Thank you for your excellent work, I would like to ask where the A in your paper is in the code?

xlnn commented 8 months ago

Thank you for your excellent work, I would like to ask where the A in your paper is in the code? Is it the code below, but I didn't find the code about A? class AgentAttention of agent_transformer/models/agent_swin.py

tian-qing001 commented 8 months ago

Hi @xlnn, thank you for interest in our work. In the code, the variable agent_tokens corresponds to Agent Tokens ($A$), and the variable agent_v corresponds to Agent Features ($V_A$).

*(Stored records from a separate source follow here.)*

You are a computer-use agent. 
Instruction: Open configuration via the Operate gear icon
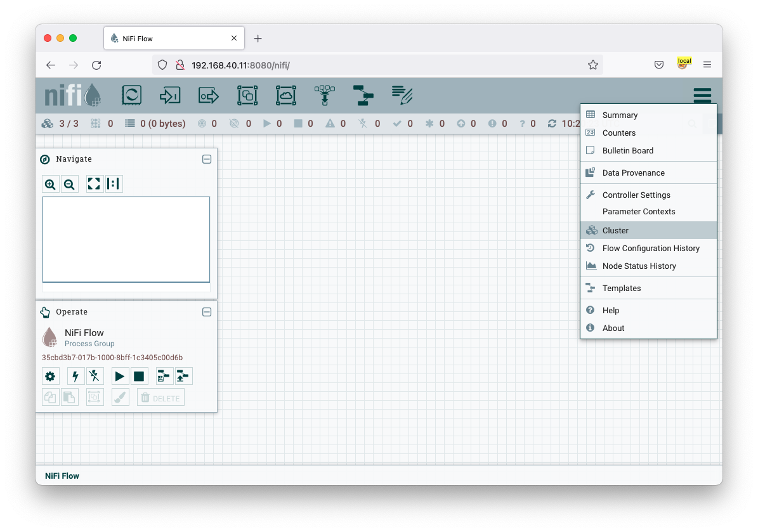(50, 376)
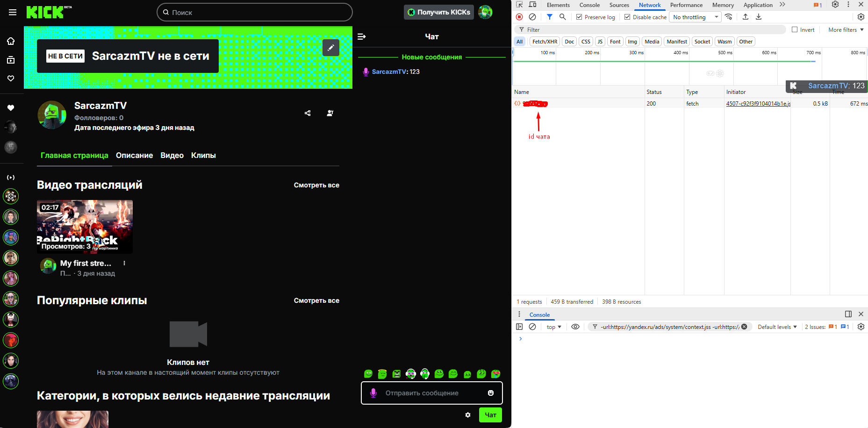Toggle the Disable cache checkbox

pyautogui.click(x=627, y=17)
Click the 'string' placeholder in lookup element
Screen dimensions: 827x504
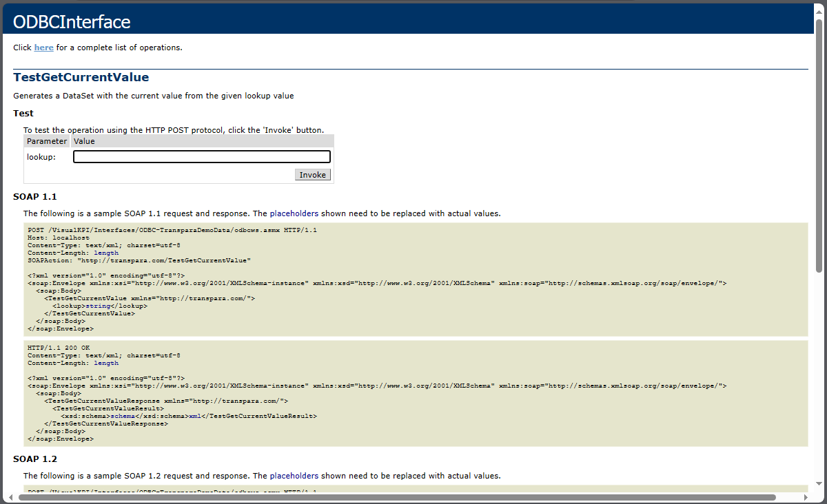pyautogui.click(x=97, y=306)
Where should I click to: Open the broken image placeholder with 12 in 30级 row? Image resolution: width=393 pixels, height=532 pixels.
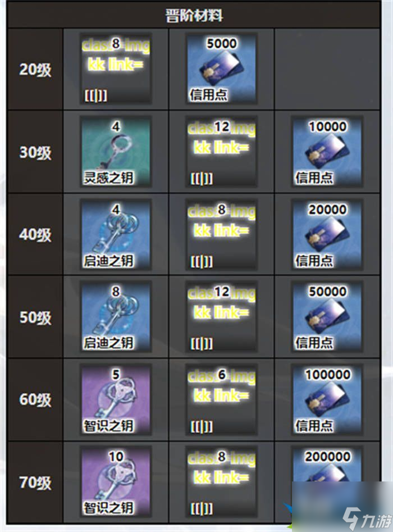(221, 152)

xlnn commented 8 months ago

Hi @xlnn, thank you for interest in our work. In the code, the variable agent_tokens corresponds to Agent Tokens (A), and the variable agent_v corresponds to Agent Features (VA).

谢谢您的回答，但是我还有一个问题：我将swin transformer的注意力换成了您的AgentAttention：

class AgentAttention(nn.Module):
    r""" Window based multi-head self attention (W-MSA) module with relative position bias.
    It supports both of shifted and non-shifted window.

    Args:
        dim (int): Number of input channels.
        num_heads (int): Number of attention heads.
        qkv_bias (bool, optional):  If True, add a learnable bias to query, key, value. Default: True
        qk_scale (float | None, optional): Override default qk scale of head_dim ** -0.5 if set
        attn_drop (float, optional): Dropout ratio of attention weight. Default: 0.0
        proj_drop (float, optional): Dropout ratio of output. Default: 0.0
    """

    def __init__(self, dim, window_size, num_heads, qkv_bias=True, qk_scale=None, attn_drop=0., proj_drop=0.,
                 shift_size=0, agent_num=49, **kwargs):

        super().__init__()
        self.dim = dim
        self.window_size = window_size  # Wh, Ww
        self.num_heads = num_heads
        head_dim = dim // num_heads
        self.scale = head_dim ** -0.5
        self.qkv = nn.Linear(dim, dim * 3, bias=qkv_bias)
        self.attn_drop = nn.Dropout(attn_drop)
        self.proj = nn.Linear(dim, dim)
        self.proj_drop = nn.Dropout(proj_drop)
        self.softmax = nn.Softmax(dim=-1)
        self.shift_size = shift_size

        self.agent_num = agent_num
        self.dwc = nn.Conv2d(in_channels=dim, out_channels=dim, kernel_size=(3, 3), padding=1, groups=dim)
        self.an_bias = nn.Parameter(torch.zeros(num_heads, agent_num, 7, 7))
        self.na_bias = nn.Parameter(torch.zeros(num_heads, agent_num, 7, 7))
        self.ah_bias = nn.Parameter(torch.zeros(1, num_heads, agent_num, window_size[0], 1))
        self.aw_bias = nn.Parameter(torch.zeros(1, num_heads, agent_num, 1, window_size[1]))
        self.ha_bias = nn.Parameter(torch.zeros(1, num_heads, window_size[0], 1, agent_num))
        self.wa_bias = nn.Parameter(torch.zeros(1, num_heads, 1, window_size[1], agent_num))
        trunc_normal_(self.an_bias, std=.02)
        trunc_normal_(self.na_bias, std=.02)
        trunc_normal_(self.ah_bias, std=.02)
        trunc_normal_(self.aw_bias, std=.02)
        trunc_normal_(self.ha_bias, std=.02)
        trunc_normal_(self.wa_bias, std=.02)
        pool_size = int(agent_num ** 0.5)
        self.pool = nn.AdaptiveAvgPool2d(output_size=(pool_size, pool_size))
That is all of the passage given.